BEGIN PASSAGE PROVIDED

The basic Idea is loading all the values into a hashtable. Hash tables are nice because you can assign a value to a unique key. As we add all the keys to the hashtable we are checking to see if it already exists. If it does then we increment the value inside.

After we have inserted all the elements into the hashtable then we go through the hashtable one by one and find the string with the largest value. This whole process is O(n)

Map<String, Integer> map = new HashMap<String, Integer>();

for(int i = 0; i < array.length(); i++){
   if(map.get(array[i]) == null){
      map.put(array[i],1);
   }else{
      map.put(array[i], map.get(array[i]) + 1);
   }
}
int largest = 0;
String stringOfLargest;
for (Map.Entry<String, Object> entry : map.entrySet()) {
   String key = entry.getKey();
   int value = entry.getValue();
   if( value > largest){
      largest = value;
      stringOfLargest = key;
   }
}

if you want multiple largest strings then instead of just finding the largest and being done. You can add all the largest to a mutable list.

END PASSAGE PROVIDED

## CHALLENGE 1:
According to the passage about hash tables, what is the time complexity of the whole process?
These rows have no connection to the passage about hash tables.

BEGIN INPUT RECORDS

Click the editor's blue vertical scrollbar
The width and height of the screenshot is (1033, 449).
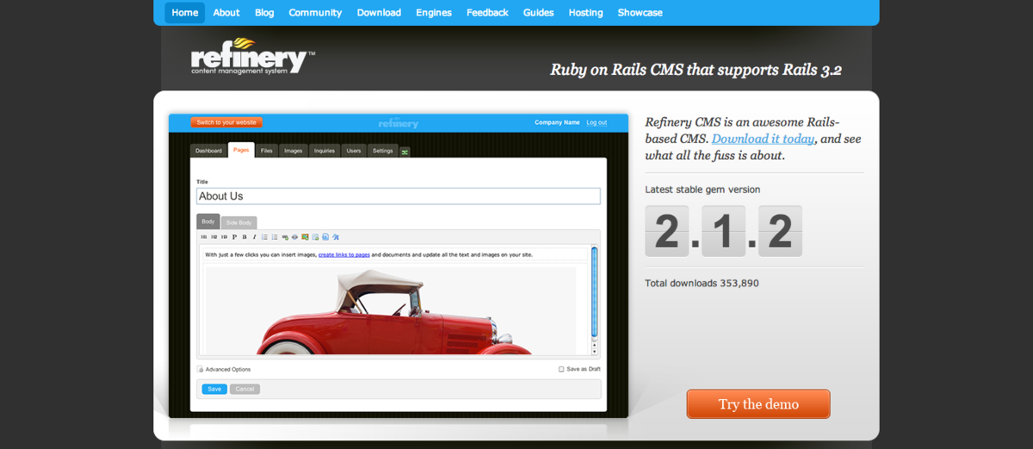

END INPUT RECORDS
BEGIN INPUT RECORDS

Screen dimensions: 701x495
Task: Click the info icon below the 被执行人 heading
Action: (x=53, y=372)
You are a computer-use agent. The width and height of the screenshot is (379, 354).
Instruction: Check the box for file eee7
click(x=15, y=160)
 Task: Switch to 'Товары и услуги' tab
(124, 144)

END INPUT RECORDS

## CHALLENGE 2:
Return the rows from the line with "Click the editor's blue vertical scrollbar" up to and including the line with "The width and height of the screenshot is (1033, 449).", unchanged.

## WRITTEN RESPONSE 1:
O(n)

## WRITTEN RESPONSE 2:
Click the editor's blue vertical scrollbar
The width and height of the screenshot is (1033, 449).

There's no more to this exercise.